===== PROVIDED PASSAGE =====

In July 2006, the BBC Governors' Programme Complaints Committee rejected the protests: "the Committee did not believe that, when looking at the audience as a whole, they would have felt that the comments were anything more than Jeremy Clarkson using outrageous behaviour to amuse his audience, and that the remarks would not have led to anyone entertaining new or different feelings or concerns about Germans or Germany".

=== Romania ===
During the opening episode of series 14, the presenters were seen taking the Aston Martin DBS Volante, Ferrari California and Lamborghini Gallardo LP560-4 Spyder on a road trip to Romania. While driving through the Romanian countryside, Clarkson commented on Romania as being "Borat country, with gypsies and Russian playboys", referring to the 2006 mockumentary starring Sacha Baron Cohen about the fictional journalist from Kazakhstan, which had filmed a few scenes in Romania. The mockumentary had already stirred controversy in the country, with a number of local Roma who were involved in the film attempting to sue 20th Century Fox and Cohen. Romanian newspapers claimed that the comments by Clarkson were "offensive" and "bad publicity for their country".

The Romanian Times also reported that Clarkson called Romania a "gypsy land". Complaints were also rife regarding Clarkson's actions to don a pork pie hat which he called a "gypsy" hat, while commenting: "I'm wearing this hat so the gypsies think I am [another gypsy]." The Romanian ambassador later sent a letter to the producers of Top Gear, in which he showed his appreciation for the show, highlighted the press's freedom of expression, the non-discriminatory spirit, and the fact that 89.5% of the country's population is Romanian, 6.5% is ethnic Hungarians, 2.5% are ethnic Roma and 1.5% are other ethnic groups. He also asked for the show to be re-edited for future showings to exclude the offensive material.

The Daily Telegraph was hacked by a group of Romanians, who stated, "We are sick of being misrepresented as Gypsies, and thanks to Top Gear, have been publicly insulted". The group took over two pages of the website, covering them in Romanian flags and playing "Lonely Shepherd" by Gheorghe Zamfir (featured on the soundtrack from the film Kill Bill).

=====

TASK INSTRUCTIONS:
• 1. In the Top Gear passage, what share of Romania's population did the Romanian ambassador say is ethnic Roma?
• 2. Copy the entries word for word, starting at the line that contains "Open the Disk 0 submenu" and running through the last line of the entries, with both ends included. Leave the pictures out.

===== DATASET ENTRIES =====

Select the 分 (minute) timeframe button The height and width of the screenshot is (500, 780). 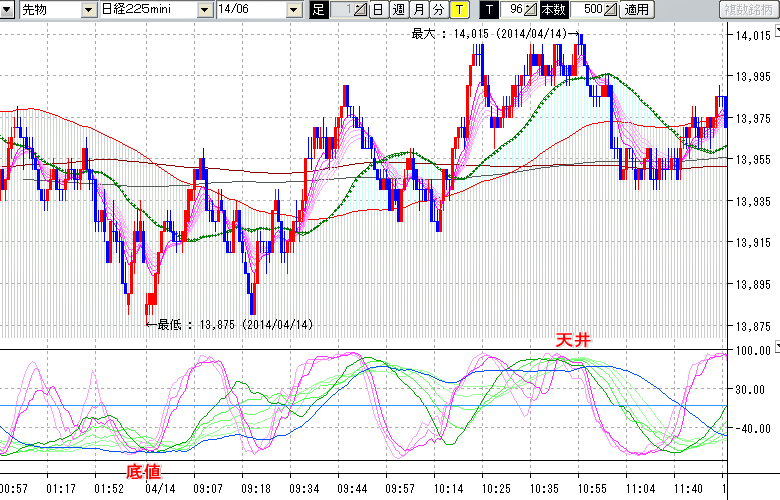pos(438,10)

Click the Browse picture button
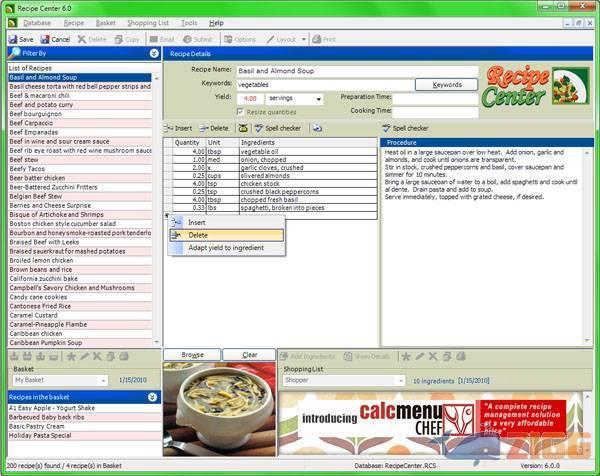coord(192,355)
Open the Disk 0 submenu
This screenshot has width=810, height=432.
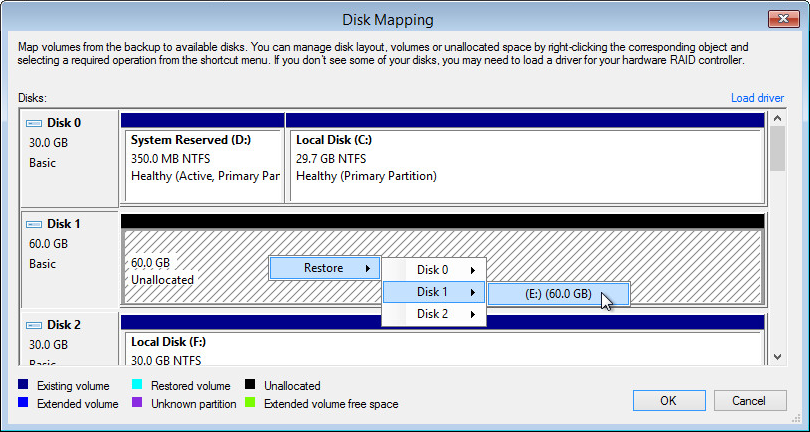coord(434,270)
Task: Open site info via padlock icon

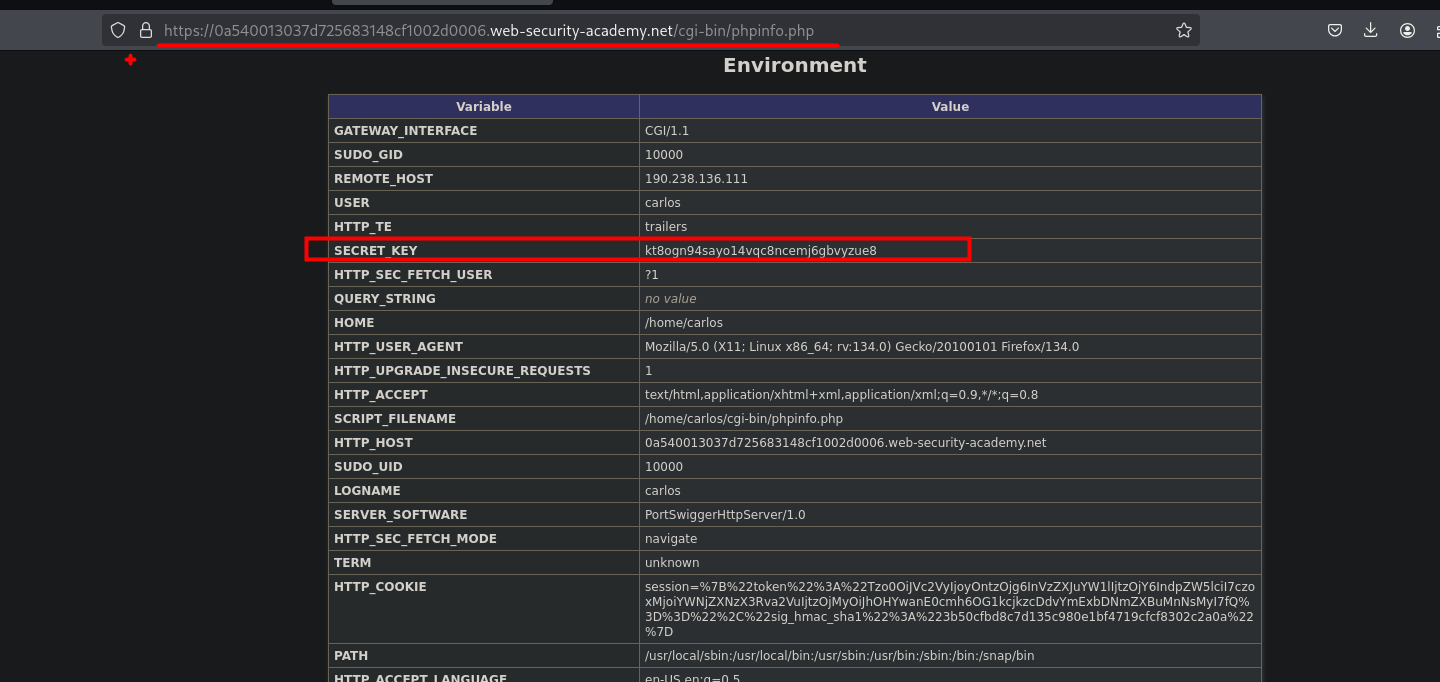Action: (x=146, y=30)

=====

RESULTS FOR THE EXERCISE:
• 1. 2.5%

• 2.
Open the Disk 0 submenu
This screenshot has width=810, height=432.
coord(434,270)
Task: Open site info via padlock icon

Action: (x=146, y=30)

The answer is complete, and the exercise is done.